Face aux siens - les autres -, les puissants bien-nés qui le ligotent et ont le droit de punir ; les faibles qui le jalousent, prêts à le frapper dans le dos.

Face à ses propres peurs, ses doutes, véritables ennemis intérieurs qui brouillent sa raison, font vaciller sa volonté.

Combat inégal, perdu d’avance ? - la victoire sera de lutter, toujours : penser, agir, commettre…

 

#2

David Pascaud, depuis quand écrivez-vous ?

Je ne saurais vous dire pourquoi j’écris, il faudrait que j’en parle avant à un psy. Histoire d’avoir quelques certitudes. Je ne sais plus exactement le point de départ de cette graphomanie. Les jets d’encre les plus anciens sont des poésies de jeunesse griffonnées sur feuilles d’écolier que je garde pieusement dans un tiroir. J’ai exercé plusieurs années comme pigiste de presse et enquêteur-rédacteur dans l’édition touristique, parallèlement à mon statut de maître auxiliaire, sorte de Lumpenproletariat de l’enseignement. Écrire permettait d’arrondir les fins de mois, d’où peut-être ce lien organique autant que cérébral que j’ai gardé avec l’écriture. [extrait chronique G. Média]

#3

Quelles ont été vos premières expériences de publication ?

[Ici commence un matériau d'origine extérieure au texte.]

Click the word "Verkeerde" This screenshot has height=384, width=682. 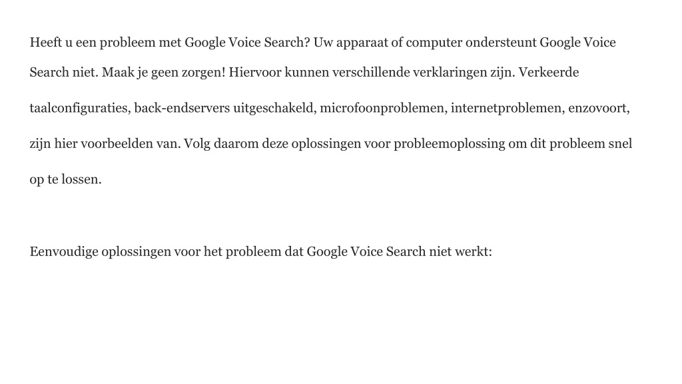tap(549, 72)
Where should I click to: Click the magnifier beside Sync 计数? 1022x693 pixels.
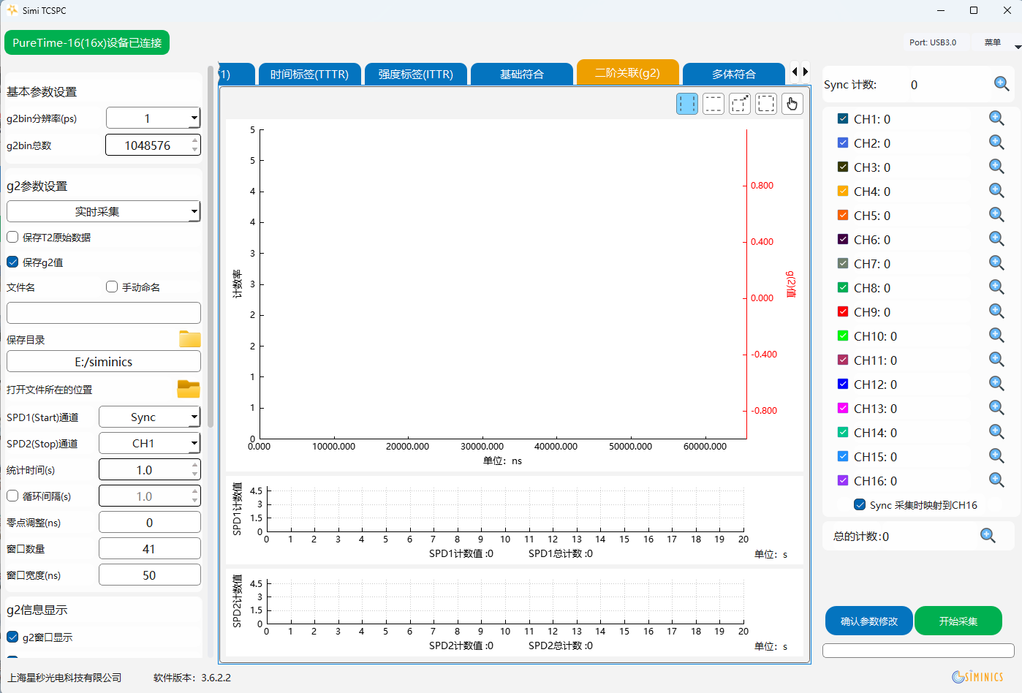(1002, 84)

Un premier livre est édité en 2003 : un ouvrage sur Poitiers, format à l’italienne, joliment illustré par le photographe Dominique Bordier. J’avais en charge la rédaction des textes et des légendes. Après la photo, le dessin en 2004 : un groupe de musique, « Les Ducs » (qui est aussi une bande de copains), me demande une participation pour un album de BD, Musique en planches, consacré à ses chansons… Mon écriture reste donc en rapport avec l’image. Plus ou moins consciemment le visuel m’influence. C’est en tout cas l’avis de quelques lecteurs qui trouvent que mon écriture a un côté cinématographique qui se confirme avec Araldus, découpé en 24 séquences. Un ressenti surprenant mais très intéressant. Étant sensible à la musicalité de la langue, quand j’écris il me semble que je me concentre au moins autant sur le phrasé, les rythmes, que sur les images créées dans l’esprit du lecteur.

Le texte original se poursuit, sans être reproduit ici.